= ACTIVITY =
Go through the listing below and say how many lines include "left". Give the number by itself.

= DATA TO USE =
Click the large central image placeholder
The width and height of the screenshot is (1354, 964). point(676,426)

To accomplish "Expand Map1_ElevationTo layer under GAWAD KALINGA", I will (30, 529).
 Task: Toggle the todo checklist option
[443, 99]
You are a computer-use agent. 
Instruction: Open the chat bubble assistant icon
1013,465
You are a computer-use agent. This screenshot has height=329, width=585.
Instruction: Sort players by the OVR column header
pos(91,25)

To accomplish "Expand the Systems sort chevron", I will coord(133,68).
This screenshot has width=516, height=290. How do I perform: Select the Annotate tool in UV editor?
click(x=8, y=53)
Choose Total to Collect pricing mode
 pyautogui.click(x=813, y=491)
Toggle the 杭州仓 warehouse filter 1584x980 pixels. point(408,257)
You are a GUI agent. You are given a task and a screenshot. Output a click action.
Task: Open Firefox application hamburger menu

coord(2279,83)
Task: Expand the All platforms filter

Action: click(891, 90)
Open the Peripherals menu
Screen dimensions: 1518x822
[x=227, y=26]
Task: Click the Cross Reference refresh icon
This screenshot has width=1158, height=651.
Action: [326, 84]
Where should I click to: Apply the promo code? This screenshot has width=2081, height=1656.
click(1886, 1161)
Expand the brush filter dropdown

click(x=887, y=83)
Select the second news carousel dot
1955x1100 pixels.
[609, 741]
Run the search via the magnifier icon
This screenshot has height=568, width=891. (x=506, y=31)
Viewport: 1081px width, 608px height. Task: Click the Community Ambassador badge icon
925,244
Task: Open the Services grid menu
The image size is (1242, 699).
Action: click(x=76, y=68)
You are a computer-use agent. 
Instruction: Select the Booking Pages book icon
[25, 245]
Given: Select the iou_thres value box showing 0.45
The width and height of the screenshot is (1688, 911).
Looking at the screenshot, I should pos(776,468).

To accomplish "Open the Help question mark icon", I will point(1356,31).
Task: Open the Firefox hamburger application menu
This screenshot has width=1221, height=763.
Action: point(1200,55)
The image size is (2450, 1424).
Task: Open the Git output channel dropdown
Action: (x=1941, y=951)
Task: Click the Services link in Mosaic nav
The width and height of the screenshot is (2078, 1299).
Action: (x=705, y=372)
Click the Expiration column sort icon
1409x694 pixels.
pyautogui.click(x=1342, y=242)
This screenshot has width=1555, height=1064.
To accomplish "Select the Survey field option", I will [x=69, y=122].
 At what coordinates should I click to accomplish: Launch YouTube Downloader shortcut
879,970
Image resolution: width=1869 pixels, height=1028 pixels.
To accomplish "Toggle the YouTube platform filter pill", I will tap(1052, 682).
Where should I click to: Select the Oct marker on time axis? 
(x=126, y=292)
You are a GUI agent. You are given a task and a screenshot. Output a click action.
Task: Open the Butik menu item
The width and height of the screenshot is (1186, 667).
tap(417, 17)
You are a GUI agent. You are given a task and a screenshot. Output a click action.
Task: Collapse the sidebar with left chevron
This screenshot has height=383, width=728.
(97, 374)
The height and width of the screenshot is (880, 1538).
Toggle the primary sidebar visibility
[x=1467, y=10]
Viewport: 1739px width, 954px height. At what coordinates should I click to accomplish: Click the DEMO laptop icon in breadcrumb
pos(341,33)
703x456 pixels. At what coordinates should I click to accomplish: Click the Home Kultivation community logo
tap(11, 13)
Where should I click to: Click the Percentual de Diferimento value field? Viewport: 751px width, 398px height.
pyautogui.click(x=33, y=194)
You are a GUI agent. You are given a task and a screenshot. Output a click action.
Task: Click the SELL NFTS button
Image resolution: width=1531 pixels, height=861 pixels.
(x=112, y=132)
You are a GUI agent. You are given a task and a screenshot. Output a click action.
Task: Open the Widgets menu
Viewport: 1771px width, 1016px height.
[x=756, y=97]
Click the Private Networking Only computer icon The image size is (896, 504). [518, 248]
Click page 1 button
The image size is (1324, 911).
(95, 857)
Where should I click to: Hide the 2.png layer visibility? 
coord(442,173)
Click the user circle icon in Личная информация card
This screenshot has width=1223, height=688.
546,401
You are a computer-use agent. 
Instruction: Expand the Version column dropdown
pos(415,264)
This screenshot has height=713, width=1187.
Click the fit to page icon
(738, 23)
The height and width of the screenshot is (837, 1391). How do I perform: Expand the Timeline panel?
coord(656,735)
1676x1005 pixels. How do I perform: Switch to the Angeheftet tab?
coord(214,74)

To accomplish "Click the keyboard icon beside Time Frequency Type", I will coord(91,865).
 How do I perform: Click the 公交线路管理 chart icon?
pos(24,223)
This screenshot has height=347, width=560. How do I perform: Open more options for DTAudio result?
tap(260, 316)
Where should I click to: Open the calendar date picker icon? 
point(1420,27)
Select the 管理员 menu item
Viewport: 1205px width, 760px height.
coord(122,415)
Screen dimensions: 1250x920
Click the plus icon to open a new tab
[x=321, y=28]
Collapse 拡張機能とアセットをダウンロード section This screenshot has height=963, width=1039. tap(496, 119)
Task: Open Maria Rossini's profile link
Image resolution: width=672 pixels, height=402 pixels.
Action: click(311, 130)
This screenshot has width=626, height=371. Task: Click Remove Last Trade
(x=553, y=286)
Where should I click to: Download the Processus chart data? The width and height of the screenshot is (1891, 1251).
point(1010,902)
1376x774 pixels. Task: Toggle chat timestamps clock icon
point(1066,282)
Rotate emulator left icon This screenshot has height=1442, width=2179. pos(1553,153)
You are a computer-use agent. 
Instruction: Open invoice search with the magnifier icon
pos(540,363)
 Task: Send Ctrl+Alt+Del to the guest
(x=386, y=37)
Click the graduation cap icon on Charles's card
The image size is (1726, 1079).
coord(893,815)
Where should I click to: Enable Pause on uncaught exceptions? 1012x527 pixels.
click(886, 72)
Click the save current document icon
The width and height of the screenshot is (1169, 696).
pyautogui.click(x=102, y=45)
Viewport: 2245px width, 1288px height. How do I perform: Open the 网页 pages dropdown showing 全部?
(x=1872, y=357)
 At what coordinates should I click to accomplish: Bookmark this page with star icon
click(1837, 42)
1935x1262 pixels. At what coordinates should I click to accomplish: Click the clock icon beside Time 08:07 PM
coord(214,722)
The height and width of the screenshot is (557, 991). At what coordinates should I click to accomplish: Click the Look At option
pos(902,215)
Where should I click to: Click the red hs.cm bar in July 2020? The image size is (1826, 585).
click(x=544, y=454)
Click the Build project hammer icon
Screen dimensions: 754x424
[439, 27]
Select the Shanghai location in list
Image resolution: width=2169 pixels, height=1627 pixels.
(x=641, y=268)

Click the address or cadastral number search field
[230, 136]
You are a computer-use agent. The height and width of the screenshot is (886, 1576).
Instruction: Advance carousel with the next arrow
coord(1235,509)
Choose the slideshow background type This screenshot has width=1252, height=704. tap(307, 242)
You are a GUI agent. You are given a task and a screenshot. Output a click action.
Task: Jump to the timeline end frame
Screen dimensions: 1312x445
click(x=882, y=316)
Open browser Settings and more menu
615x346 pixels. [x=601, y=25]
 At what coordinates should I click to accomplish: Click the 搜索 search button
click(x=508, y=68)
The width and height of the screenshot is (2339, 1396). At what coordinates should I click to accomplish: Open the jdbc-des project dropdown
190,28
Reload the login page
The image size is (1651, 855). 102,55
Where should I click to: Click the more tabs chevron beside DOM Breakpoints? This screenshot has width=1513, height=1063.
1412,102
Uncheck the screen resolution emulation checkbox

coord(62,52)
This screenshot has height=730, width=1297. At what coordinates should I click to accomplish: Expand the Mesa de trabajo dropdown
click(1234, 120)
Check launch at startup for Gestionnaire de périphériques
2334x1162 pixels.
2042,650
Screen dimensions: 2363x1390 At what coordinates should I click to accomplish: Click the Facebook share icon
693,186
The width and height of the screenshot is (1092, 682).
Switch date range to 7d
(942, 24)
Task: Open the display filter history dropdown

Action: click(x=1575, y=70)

= REPLY =
2